Sexistes, les robots ?

Le jour viendra où des décisions aujourd’hui laissées à la discrétion d’êtres humains pétris de préjugés seront confiées à des automates. Et il ne faut pas s’en réjouir trop vite.

(Illustration : Pierre-Nicolas Riou)

C’est déjà commencé. Des systèmes d’intelligence artificielle sont employés par des banques pour les aider à décider à qui accorder des prêts. Des juges se fient à eux pour estimer le risque de récidive des prévenus et fixer leur peine en conséquence. Des recruteurs les utilisent pour repérer les candidatures les plus prometteuses.

On le sait, l’humain a du mal à se défaire de ses idées préconçues lorsqu’il doit porter le genre de jugement qui suppose de prédire le comportement d’une personne à partir d’informations limitées. Comment savoir si un client remboursera réellement son emprunt hypothécaire, si un criminel enfreindra la loi de nouveau, si une candidate est vraiment la meilleure pour le poste ?

L’avantage des machines (il s’agit en fait de programmes informatiques à la fine pointe), c’est qu’elles peuvent scruter de gigantesques bases de données, détecter les tendances qui s’y cachent et s’en servir pour générer des prédictions sur les nouveaux cas qu’on leur soumet, avec une acuité, une rapidité et une objectivité inégalables.

Du moins, c’est ce qu’on espère.

Les machines ne sont pas à l’abri des préjugés de ceux qui les conçoivent, bien au contraire.

Or, les spécialistes commencent à entrevoir la face sombre de l’intelligence artificielle. Les machines ne sont pas à l’abri des préjugés de ceux qui les conçoivent, bien au contraire. Elles les absorbent et les reproduisent.

C’est ce qu’on apprend dans une étude que vient de publier, dans la revue Science, une équipe de l’Université Princeton, au New Jersey. L’informaticienne Aylin Caliskan et ses collègues ont découvert qu’un populaire système d’intelligence artificielle, qui permet aux ordinateurs de comprendre le langage humain, entretient des stéréotypes sexistes et racistes.

> **Données affichées**:
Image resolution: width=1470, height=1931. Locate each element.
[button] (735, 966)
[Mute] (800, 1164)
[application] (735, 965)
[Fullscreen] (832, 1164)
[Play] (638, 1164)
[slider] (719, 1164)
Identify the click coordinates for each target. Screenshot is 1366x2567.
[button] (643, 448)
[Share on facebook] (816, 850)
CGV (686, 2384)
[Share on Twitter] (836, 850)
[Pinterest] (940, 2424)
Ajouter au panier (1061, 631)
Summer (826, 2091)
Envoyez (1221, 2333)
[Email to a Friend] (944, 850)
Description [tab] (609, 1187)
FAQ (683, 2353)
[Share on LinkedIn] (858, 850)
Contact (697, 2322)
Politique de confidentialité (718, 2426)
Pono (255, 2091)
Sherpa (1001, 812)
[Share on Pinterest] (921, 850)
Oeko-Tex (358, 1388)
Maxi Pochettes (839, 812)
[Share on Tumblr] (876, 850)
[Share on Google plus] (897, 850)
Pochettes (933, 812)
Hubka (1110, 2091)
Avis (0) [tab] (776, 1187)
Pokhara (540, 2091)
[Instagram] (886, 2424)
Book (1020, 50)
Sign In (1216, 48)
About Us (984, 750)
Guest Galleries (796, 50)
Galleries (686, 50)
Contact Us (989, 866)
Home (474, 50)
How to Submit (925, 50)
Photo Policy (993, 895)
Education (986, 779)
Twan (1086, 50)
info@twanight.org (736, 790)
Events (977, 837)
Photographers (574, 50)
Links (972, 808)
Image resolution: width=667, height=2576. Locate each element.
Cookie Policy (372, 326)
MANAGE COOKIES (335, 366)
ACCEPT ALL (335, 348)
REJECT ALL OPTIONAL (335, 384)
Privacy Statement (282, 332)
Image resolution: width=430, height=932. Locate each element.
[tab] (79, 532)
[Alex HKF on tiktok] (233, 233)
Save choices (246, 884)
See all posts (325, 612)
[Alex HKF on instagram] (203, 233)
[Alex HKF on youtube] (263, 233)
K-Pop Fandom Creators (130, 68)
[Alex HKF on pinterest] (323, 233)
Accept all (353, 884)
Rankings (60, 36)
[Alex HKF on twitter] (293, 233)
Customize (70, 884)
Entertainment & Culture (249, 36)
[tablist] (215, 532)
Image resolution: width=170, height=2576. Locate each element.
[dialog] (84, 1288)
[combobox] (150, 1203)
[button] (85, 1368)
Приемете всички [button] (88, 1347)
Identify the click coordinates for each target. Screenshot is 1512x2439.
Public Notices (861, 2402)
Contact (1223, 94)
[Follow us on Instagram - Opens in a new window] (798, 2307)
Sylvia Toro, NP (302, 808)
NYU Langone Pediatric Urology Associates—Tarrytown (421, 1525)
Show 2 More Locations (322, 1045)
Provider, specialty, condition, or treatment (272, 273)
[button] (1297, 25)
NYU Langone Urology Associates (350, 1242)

> **À compléter**:
(a) Que dit l’extrait sur les points suivants ?
(i) Pour quoi faire des juges se fient-ils aux systèmes d’intelligence artificielle ?
(ii) Dans quelle revue l’étude a-t-elle paru ?
(iii) De quelle université vient l’équipe qui l’a menée ?
(b) Ces affirmations concordent-elles avec l’extrait ? Répondez par oui ou non et citez les mots qui tranchent.
(i) Des banques se servent déjà de systèmes d’intelligence artificielle pour accorder des prêts.
(ii) Les machines échappent aux préjugés de ceux qui les conçoivent.
(iii) Le système étudié par l’équipe permet aux ordinateurs de comprendre le langage humain.
Les entrées n’ont aucun rôle à jouer ici.

> **Réponses**:
(a)
(i) Pour estimer le risque de récidive des prévenus et fixer leur peine en conséquence.
(ii) Dans la revue Science.
(iii) De l’Université Princeton, au New Jersey.

(b)
(i) Oui : « Des systèmes d’intelligence artificielle sont employés par des banques pour les aider à décider à qui accorder des prêts. »
(ii) Non : « Les machines ne sont pas à l’abri des préjugés de ceux qui les conçoivent, bien au contraire. »
(iii) Oui : « qui permet aux ordinateurs de comprendre le langage humain »